Sonntag, 4. September 2016

Leon, Donna: Venezianisches Finale (BR1)


 Dies ist der erste Fall des Commissarios Brunetti. 

Es ist das Jahr 1992. Donna Leon, US-Amerikanerin, die in Venedig lebt, hat sich eine Romanfigur ausgedacht. Sie nennt sie Guido Brunetti, macht ihn zum Commissario in der Questura Venedigs. Sie umgibt mit Paola, seiner Frau und mit Nachwuchs. Chiara ist dreizehn , ihr Bruder Raffaele ist fünfzehn Jahre alt.  Obwohl diese Informationen nicht allzu wichtig sind, merken wir sie uns für die Zukunft.  Alles Schreiben hat einen Anfang.

Im Teatro la Fenice tritt ab dem dritten Akt von La Traviata, der großen Oper von G. Verdi ein anderer Dirigent an. Maestro Wellauer, ein über ziebzigjähriger weltberühmter deutscher Dirigent hat das Pult verlassen. In seiner Garderobe richt es nach bitteren Mandeln. Zyankali? Zyankali! Mord? - Brunetti und die Beamten Miota und Alvise nehmen die Ermittlungen auf. Sie treffen vor allem auf

  • Signora Wellauer, die dreißig Jahre jüngere Ehefrau
  • Flavia Petrelli, gefeierte Sopranistin
  • Brett Lynch, Amerikanerin und Archäologin, Freundin der Petrelli und natürlich jede Menge Theaterleute.
Der Maestro hat eine illustre Vergangenheit. Seine Kariere begann bereits in den dreißiger Jahren in Deutschland. Aber hat seine relative Nähe zum Führer etwas mit seinem Tod zu tun? Oder seine Abneigung gegenüber homosexuellen Sängerinnen, Sängern und anderen Musikern? Oder hat der Maestro noch andere Vorlieben? Wieso war die Petrelli in seiner Garderobe und die Ehefrau auch nicht weit?

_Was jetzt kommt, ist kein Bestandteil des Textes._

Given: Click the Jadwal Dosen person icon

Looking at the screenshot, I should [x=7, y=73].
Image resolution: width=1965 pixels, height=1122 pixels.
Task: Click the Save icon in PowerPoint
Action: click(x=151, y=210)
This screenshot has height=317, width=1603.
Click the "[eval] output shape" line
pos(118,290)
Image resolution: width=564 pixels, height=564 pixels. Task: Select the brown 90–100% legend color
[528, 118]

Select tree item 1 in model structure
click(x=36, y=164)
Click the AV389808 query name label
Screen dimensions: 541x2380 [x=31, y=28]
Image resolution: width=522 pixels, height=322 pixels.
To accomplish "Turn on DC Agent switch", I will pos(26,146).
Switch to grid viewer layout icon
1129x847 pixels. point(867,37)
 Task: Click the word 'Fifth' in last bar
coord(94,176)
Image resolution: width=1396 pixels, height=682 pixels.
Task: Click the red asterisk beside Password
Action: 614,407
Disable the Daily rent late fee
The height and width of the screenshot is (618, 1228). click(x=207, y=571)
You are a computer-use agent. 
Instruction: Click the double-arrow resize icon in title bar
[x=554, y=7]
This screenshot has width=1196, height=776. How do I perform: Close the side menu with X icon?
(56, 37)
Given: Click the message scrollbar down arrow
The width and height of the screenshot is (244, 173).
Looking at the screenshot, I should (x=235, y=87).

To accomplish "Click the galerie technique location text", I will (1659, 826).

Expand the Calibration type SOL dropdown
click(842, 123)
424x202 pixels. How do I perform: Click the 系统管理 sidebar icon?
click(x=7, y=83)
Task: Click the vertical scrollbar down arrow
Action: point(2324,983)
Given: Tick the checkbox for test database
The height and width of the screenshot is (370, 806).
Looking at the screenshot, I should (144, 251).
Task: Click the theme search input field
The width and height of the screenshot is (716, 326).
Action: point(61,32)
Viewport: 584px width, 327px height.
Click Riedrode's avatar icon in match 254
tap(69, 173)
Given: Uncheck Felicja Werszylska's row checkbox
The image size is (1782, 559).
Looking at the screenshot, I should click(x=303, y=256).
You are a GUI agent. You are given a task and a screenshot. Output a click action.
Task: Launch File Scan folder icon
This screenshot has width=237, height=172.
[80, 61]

Brunetti stochert vorerst im Nebel. Der Leser wird später feststellen, der Commissario bedient sich, typisch italienisch (?) allerlei sonstiger Personen zum ermitteln. Zum Beispiel seine Frau. Die vermittelt einen Studienkollegen, der eine Menge Klatsch weiß. Und nicht schlecht schlucken kann. Wisky. Guido kennt da auch noch einen, dessen Vater ebefalls manches zur Person Wellauers beitragen kann.

Die Entscheidung des Commissarios am Ende dieser ersten Geschichte ist, sagen wir, italienisch. Menschlich. Verständlich.

* * *
"Bei einer Männer-Tombola wäre er ein echter Hauptgewinn: Er sieht gut aus, ist intelligent und humorvoll, warmherzig und unbestechlich, er hat einen nachsichtigen Blick auf die Welt und diese edle, melancholische Aura, die Frauen unwiderstehlich finden.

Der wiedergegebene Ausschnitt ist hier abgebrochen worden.